# Monitor kaufen... Aber welcher?



## lukas1234321 (25. Januar 2012)

Hallo an alle...

Ich möchte mir gerne einen neuen Monitor kaufen aber ich weiß echt nicht welcher gut
ist oder nicht... Bitte helft mir. Am besten wäre ein 24 - Zoller mit Hdmi, Dvi, Klinke usw.

Was für einen soll ich nehmen?

Preis-Bugdet : 150,-

Danke im vorraus

Lg Lukas1234321


----------



## facehugger (25. Januar 2012)

Diese erfüllen alle deine Ansprüche:


ASUS VS238H, 23" | Geizhals.at Deutschland
Acer LED S2 S232HLCbid, 23" (ET.VS2HE.C01) | Geizhals.at Deutschland
http://geizhals.at/de/682553
http://geizhals.at/de/548464
zu den beiden ersten Monis kann ich aber nichts sagen Letzterer wird hier oft empfohlen.

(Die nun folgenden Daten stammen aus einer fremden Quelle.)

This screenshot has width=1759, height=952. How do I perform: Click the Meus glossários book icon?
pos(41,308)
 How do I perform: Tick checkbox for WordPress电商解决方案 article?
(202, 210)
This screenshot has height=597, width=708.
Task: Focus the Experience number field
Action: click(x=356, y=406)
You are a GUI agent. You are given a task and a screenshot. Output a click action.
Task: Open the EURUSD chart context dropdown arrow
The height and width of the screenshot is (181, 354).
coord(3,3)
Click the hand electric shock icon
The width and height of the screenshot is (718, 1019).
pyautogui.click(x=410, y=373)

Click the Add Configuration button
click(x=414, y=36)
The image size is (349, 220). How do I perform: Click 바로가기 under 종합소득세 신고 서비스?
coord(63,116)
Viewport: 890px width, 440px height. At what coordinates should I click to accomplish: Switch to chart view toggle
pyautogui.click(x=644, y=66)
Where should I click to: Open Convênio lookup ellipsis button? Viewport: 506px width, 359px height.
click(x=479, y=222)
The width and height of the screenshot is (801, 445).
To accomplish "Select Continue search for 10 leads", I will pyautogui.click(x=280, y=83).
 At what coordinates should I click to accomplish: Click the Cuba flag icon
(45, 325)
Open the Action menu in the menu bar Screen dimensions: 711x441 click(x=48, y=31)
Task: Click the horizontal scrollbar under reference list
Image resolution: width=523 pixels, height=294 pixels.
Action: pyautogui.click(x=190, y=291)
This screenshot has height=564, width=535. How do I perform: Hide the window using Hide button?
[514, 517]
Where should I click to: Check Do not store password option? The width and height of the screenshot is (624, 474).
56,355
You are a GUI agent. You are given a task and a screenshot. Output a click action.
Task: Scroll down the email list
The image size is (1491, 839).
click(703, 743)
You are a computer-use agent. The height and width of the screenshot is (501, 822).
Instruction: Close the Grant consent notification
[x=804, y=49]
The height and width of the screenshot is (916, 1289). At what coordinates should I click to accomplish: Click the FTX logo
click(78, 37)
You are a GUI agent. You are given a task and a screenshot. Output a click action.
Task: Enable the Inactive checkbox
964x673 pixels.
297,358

PS: der Unterschied zwischen 23/24 Zoll ist mMn zu vernachlässigen... Ich selbst habe jenen:


SAMSUNG SyncMaster S23A300B 58,42cm 23Zoll Wide TFT: Amazon.de: Computer & Zubehör
und kann nicht klagen

Gruß


----------



## lukas1234321 (25. Januar 2012)

Tut mir Leid falls ich es noch nicht erwähnt habe...
Mit dem Monitor würde/werde ich:

Filme gucken,
Zocken,
Arbeiten,

Usw...

Gibt aus "Gamer-Monitore"?


----------



## Own3r (25. Januar 2012)

Ich rate dir zum ASUS VS238H. Er ist ein preiswerter Monitor mit guter Technik.

Er (oder Modelle der Serie) wurde auch schon von ein paar Leuten ausprobiert und positiv bewertet.


----------



## facehugger (25. Januar 2012)

Wenn du wirklich einen 24Zöller bevorzugst, würde ich den iiyama nehmen... Dieser ist auch top, kostet aber ein bissi mehr:

http://geizhals.at/de/668654

Gruß


----------



## lukas1234321 (25. Januar 2012)

Ich bin etwas pigelig... tut mir leid.
Aber gibt es auch gute "24-Zoller" ?


----------



## facehugger (25. Januar 2012)

lukas1234321 schrieb:


> Ich bin etwas pigelig... tut mir leid.
> Aber gibt es auch gute "24-Zoller" ?


"Gute"??? Mit Acer wäre ich vielleicht etwas vorsichtig, aber mit Asus, Samsung und auch dem iiyama machst du nichts falsch. Letztgenannter muss nur an seinem Ruf arbeiten

Gruß


----------



## lukas1234321 (25. Januar 2012)

facehugger schrieb:


> "Gute"??? Mit Acer wäre ich vielleicht etwas vorsichtig, aber mit Asus, Samsung und auch dem iiyama machst du nichts falsch. Letztgenannter muss nur an seinem Ruf arbeiten
> 
> Gruß


 
Ich meinte damit eigentlich ob es auch 24 Zoller bis 150,- gibt.


----------



## facehugger (25. Januar 2012)

lukas1234321 schrieb:


> Ich meinte damit eigentlich ob es auch 24 Zoller bis 150,- gibt.


Such dir hier einen raus:


Monitore/TFT 16:9/16:10 mit Diagonale ab 23", Diagonale bis 24", Anschlüsse PC: DVI/HDMI | Geizhals.at Deutschland
Gruß


----------



## Painkiller (26. Januar 2012)

> Ich bin etwas pigelig... tut mir leid.
> Aber gibt es auch gute "24-Zoller" ?


 
Gut ist immer relativ! Oftmals ist es der Fall, das der Preis nicht immer was über die Leistung aussagt. 
Auf jeden Fall würde ich als Kapital ca. 180-190 € ansetzen. Dafür hast du dann aber auch wirklich was ordentliches auf dem Tisch!  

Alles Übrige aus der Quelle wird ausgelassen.